To keep it working you must ensure the following GitHub secrets are defined:

Secret Value
GCP_SA_KEY Service-account JSON with roles Cloud Run Admin, Cloud Build Editor, Service Account User.

The project (gen-lang-client-0649776758), region (us-east4), and image name are baked into the workflow. If you need a different target, update .github/workflows/deploy-cloudrun.yml.

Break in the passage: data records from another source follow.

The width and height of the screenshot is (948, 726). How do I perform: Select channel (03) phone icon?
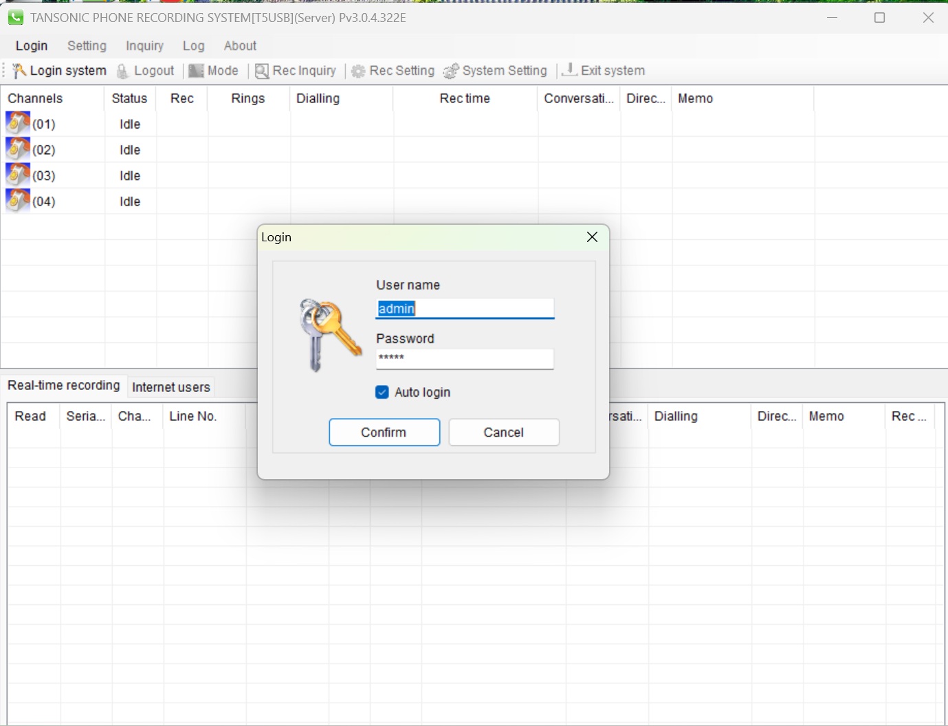point(18,175)
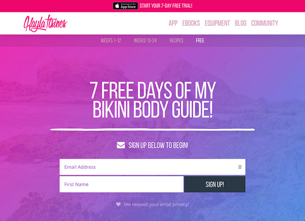
Task: Go to the EQUIPMENT page
Action: [217, 24]
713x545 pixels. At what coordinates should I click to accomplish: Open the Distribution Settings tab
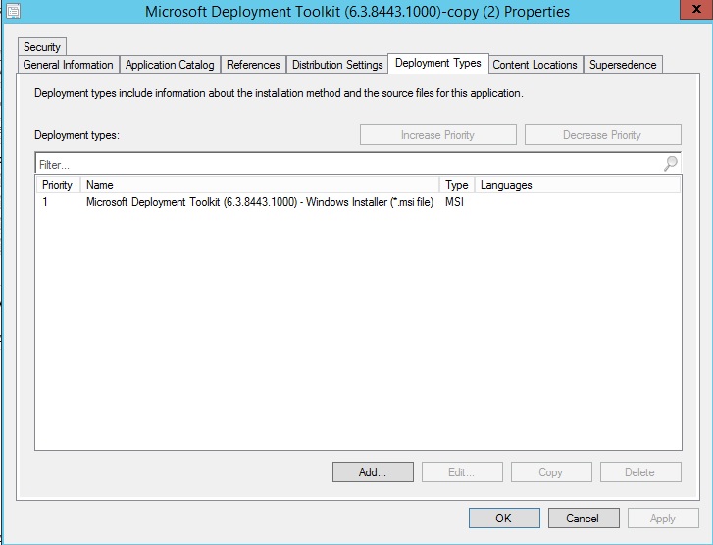click(x=337, y=65)
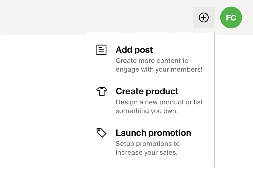The width and height of the screenshot is (253, 182).
Task: Select the post document icon in the menu
Action: 101,50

3. Vercel Frontend + Hosted Backend

  1. Deploy the backend (Docker, Cloud Run, or elsewhere) and note the public base URL.
  2. In the Vercel project (or other static hosting provider):
  3. Set VITE_API_BASE_URL to the backend URL.
  4. Run npm run build to produce frontend/dist.
  5. Serve the built assets or configure Vercel to use the static output directory.
  6. Update allow_origins in web_app/main.py to include the Vercel domain.

4. Environment Variables

Variable Purpose Default
VITE_API_BASE_URL Frontend → backend URL. http://127.0.0.1:8001
CORS_ALLOW_ORIGINS Optional extra origins; comma separated.
PORT FastAPI listening port (Cloud Run). 8080
LOG_LEVEL Optional override for FastAPI logging level. INFO

5. Storage & Sessions

  • Temporary artifacts (uploaded parquet files, synthesized CSVs) are stored under temp_synthesis_output/runs/{session_id}.
  • Sessions expire automatically after six hours. For production, consider pointing the session store to Redis or another durable cache.
  • Use a cron or Cloud Run job to prune temp_synthesis_output if you retain disk between deployments.

6. Health Checks

  • Use GET / for a lightweight ping.
  • To simulate the metadata flow without a real upload, POST to /synthesize with dataset_name=debug_dataset (returns stub metadata).

Refer to docs/testing.md for CI-friendly commands to verify the deployment image before shipping.